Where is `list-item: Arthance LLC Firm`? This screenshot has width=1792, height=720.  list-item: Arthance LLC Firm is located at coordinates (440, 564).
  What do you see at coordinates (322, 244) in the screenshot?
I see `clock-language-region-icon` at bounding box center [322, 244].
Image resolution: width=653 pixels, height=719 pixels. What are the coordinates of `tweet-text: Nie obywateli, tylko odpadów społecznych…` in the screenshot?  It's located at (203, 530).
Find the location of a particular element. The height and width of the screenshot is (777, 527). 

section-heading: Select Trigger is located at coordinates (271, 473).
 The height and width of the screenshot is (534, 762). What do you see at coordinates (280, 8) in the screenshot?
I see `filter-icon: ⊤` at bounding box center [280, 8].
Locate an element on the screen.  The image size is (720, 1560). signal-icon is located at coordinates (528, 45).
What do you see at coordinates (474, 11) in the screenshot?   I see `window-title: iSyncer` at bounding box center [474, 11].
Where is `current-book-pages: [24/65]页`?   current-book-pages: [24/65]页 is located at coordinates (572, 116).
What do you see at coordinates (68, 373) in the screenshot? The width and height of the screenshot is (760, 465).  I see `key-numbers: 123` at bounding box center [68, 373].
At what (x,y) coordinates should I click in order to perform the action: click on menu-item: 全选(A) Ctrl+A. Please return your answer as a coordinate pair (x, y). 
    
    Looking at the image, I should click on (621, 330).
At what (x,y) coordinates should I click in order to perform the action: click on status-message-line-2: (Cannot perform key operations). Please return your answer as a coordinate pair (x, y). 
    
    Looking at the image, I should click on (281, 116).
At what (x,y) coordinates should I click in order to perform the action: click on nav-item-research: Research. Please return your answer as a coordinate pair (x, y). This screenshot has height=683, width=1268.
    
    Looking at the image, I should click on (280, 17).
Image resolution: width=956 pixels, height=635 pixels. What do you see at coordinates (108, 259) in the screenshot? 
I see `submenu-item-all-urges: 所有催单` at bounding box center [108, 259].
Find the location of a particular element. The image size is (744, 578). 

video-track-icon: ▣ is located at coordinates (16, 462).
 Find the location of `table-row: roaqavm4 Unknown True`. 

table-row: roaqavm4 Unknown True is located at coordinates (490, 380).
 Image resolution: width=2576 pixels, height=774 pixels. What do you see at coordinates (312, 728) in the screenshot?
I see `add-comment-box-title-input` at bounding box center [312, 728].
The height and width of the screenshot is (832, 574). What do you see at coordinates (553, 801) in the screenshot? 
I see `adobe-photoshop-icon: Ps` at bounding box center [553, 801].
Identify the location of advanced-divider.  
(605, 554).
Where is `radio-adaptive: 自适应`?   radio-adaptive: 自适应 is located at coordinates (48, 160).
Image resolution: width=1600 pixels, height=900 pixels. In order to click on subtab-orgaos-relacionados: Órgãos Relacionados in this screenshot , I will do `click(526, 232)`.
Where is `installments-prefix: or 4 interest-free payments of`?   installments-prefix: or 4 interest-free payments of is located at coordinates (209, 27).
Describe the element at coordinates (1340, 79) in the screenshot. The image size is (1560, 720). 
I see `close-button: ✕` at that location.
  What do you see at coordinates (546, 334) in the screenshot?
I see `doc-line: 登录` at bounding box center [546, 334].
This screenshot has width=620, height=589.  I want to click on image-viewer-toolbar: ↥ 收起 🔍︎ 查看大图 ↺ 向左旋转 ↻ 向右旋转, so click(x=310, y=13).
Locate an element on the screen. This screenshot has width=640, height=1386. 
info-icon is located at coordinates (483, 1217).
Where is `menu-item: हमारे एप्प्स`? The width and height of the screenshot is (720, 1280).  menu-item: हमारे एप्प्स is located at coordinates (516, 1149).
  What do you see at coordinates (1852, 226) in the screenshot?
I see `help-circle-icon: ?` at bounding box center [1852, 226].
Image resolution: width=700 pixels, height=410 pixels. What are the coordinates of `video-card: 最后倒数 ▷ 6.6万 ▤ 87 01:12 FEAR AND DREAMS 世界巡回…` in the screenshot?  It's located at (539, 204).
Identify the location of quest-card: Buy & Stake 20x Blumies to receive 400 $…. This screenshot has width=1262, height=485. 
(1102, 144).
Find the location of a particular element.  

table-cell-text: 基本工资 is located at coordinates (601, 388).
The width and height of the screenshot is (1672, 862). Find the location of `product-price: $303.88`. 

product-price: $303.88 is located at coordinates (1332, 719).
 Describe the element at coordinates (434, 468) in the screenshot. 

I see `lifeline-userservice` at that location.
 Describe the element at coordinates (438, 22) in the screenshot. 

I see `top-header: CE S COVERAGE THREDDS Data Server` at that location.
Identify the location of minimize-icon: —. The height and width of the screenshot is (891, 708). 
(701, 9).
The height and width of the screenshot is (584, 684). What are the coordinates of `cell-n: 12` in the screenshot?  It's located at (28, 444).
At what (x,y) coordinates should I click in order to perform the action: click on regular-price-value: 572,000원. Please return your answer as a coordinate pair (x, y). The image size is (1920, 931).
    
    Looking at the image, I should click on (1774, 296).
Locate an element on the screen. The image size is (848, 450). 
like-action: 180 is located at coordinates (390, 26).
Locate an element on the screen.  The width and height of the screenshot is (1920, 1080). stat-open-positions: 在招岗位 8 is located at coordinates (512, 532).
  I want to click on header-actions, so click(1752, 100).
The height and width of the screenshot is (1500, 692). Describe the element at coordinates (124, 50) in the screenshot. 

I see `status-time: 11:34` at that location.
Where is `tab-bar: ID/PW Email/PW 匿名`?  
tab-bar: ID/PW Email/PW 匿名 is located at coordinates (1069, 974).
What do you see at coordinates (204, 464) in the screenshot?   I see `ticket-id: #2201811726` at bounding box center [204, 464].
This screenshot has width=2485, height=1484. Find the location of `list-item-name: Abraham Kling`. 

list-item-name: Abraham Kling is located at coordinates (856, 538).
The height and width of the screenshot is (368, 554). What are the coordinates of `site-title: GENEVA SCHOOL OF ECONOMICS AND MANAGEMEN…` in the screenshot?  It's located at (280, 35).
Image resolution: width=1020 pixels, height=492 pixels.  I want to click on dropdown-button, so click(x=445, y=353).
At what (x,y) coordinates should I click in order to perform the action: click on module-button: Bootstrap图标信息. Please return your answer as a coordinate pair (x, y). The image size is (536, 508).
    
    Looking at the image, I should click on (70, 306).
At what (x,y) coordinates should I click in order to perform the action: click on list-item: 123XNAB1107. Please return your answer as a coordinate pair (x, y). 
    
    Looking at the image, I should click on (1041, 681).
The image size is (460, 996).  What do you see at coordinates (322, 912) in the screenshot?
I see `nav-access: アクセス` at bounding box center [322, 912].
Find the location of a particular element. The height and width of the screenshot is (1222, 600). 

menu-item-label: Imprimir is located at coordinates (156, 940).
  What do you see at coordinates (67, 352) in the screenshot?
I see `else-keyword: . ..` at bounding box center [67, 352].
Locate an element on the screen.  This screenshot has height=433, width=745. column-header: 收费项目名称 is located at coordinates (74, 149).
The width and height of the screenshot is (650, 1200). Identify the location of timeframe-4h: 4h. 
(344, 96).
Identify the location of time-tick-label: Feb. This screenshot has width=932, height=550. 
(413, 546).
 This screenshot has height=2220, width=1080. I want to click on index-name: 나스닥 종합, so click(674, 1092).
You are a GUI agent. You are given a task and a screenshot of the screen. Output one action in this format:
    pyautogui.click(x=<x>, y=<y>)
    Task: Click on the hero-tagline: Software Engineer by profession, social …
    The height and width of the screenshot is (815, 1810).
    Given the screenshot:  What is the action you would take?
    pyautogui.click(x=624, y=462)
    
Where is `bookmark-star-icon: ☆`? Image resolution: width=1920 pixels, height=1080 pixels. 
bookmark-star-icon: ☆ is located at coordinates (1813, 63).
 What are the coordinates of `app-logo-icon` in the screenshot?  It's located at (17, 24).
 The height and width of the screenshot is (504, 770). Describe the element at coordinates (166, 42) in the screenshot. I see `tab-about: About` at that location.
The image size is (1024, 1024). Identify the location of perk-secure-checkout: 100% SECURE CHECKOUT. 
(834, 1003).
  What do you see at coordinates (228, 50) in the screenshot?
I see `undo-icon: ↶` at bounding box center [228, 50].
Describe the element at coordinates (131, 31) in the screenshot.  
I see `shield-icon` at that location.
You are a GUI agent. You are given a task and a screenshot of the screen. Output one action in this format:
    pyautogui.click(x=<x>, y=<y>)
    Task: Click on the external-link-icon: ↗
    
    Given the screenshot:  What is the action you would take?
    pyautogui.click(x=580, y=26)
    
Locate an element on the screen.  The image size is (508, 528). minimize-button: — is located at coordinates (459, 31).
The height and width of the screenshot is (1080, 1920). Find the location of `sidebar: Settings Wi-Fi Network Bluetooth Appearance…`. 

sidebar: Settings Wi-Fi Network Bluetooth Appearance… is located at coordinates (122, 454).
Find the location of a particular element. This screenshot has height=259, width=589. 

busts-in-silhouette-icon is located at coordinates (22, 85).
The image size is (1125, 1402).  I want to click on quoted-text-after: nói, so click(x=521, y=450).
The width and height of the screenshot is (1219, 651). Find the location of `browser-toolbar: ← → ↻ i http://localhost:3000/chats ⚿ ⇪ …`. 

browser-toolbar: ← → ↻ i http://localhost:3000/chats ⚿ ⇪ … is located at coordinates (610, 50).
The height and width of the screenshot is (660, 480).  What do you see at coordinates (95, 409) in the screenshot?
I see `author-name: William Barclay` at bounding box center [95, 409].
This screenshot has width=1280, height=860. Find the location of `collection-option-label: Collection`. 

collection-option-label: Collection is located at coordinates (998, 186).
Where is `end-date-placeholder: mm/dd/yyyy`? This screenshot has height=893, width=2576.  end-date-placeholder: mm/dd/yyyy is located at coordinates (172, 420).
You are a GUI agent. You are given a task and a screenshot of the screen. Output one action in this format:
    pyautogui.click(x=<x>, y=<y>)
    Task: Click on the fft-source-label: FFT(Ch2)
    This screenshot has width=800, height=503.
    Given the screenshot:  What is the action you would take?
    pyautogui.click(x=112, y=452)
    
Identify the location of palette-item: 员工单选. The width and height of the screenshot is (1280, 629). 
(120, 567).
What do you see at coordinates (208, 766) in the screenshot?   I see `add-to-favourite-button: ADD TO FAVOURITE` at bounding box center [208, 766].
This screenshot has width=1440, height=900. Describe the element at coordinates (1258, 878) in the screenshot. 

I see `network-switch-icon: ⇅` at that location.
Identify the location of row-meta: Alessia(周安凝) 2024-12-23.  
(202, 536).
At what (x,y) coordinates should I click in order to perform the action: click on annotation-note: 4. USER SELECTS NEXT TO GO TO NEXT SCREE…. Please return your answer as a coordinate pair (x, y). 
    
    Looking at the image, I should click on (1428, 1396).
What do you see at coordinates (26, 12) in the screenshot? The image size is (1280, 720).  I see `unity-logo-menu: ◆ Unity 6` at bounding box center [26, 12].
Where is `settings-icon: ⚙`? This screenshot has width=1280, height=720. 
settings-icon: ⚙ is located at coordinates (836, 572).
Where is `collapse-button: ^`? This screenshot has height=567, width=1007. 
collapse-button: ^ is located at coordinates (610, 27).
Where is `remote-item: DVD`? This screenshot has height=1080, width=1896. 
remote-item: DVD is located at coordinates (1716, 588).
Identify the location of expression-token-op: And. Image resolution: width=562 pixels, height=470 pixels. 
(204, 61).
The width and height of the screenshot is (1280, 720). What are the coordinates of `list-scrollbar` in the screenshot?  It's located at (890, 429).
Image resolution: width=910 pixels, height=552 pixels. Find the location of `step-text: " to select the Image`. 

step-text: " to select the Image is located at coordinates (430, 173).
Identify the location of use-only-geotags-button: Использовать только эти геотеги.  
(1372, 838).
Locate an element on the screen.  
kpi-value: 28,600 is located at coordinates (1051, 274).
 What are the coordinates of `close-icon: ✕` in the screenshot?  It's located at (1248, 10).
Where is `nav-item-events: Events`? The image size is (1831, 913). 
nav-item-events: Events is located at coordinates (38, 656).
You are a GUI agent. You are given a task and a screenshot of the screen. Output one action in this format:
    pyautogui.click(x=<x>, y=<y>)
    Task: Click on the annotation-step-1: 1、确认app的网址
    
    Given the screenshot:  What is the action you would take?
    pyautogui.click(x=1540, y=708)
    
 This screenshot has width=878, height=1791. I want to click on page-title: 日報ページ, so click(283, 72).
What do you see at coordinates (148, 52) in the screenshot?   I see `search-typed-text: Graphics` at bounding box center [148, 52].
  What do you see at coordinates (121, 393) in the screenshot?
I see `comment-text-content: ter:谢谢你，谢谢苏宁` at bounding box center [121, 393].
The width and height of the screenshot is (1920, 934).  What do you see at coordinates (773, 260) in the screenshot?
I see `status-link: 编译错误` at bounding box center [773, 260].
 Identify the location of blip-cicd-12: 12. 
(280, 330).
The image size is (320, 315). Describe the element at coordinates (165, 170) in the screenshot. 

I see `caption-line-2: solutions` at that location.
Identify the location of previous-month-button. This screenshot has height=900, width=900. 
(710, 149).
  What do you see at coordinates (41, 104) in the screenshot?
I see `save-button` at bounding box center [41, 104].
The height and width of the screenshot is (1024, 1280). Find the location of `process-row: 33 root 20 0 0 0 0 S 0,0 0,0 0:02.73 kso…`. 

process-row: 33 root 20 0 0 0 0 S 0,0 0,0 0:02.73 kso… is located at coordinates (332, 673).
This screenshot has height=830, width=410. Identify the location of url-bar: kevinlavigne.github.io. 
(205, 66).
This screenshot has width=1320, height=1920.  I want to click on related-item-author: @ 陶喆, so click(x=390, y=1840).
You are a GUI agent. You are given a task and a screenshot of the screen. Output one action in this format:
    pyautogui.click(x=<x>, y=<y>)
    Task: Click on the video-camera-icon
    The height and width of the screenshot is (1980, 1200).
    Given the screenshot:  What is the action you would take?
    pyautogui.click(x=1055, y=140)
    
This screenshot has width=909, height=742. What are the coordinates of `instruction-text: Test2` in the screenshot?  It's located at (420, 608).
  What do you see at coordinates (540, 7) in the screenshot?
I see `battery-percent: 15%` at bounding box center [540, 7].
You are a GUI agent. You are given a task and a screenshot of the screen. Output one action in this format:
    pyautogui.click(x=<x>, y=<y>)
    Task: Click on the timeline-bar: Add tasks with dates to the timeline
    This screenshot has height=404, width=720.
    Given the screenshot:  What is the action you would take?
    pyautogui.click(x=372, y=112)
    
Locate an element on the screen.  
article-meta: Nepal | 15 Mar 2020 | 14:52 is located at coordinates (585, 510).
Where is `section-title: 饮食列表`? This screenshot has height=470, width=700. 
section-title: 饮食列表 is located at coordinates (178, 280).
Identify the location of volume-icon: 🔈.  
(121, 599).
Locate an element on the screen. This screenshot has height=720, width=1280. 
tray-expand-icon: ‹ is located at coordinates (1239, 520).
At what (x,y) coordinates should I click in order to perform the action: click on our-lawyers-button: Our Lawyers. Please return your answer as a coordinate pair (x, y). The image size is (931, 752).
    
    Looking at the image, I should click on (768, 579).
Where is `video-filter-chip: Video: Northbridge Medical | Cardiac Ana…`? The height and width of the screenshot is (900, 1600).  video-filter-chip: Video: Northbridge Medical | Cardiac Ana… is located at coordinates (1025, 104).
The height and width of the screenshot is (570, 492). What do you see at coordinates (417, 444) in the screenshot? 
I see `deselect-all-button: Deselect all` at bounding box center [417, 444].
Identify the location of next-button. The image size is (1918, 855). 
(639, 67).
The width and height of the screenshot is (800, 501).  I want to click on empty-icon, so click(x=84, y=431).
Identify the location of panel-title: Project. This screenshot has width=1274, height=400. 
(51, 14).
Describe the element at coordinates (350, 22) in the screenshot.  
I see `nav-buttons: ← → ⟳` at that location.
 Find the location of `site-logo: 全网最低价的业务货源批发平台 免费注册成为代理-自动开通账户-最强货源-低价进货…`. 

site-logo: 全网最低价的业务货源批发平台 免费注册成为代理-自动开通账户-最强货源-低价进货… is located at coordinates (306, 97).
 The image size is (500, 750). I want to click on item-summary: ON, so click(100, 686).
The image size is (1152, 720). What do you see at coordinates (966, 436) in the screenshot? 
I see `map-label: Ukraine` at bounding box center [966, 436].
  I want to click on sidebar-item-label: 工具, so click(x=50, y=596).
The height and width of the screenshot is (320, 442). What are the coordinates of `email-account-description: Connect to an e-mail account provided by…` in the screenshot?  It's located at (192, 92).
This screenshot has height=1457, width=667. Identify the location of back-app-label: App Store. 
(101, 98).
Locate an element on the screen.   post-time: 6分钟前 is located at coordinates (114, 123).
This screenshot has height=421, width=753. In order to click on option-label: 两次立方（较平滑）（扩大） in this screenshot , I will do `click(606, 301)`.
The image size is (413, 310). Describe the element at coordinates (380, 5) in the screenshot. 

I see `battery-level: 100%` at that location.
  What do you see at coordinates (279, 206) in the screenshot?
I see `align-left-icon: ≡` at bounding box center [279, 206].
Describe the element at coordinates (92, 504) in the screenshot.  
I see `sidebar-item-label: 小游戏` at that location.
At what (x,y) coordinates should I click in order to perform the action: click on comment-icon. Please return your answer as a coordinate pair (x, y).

□ □ □

■ **Exercise brief**:
Please count the lines in the rows above that contain the string "remote" and give only that number.

■ **Your solution**:
2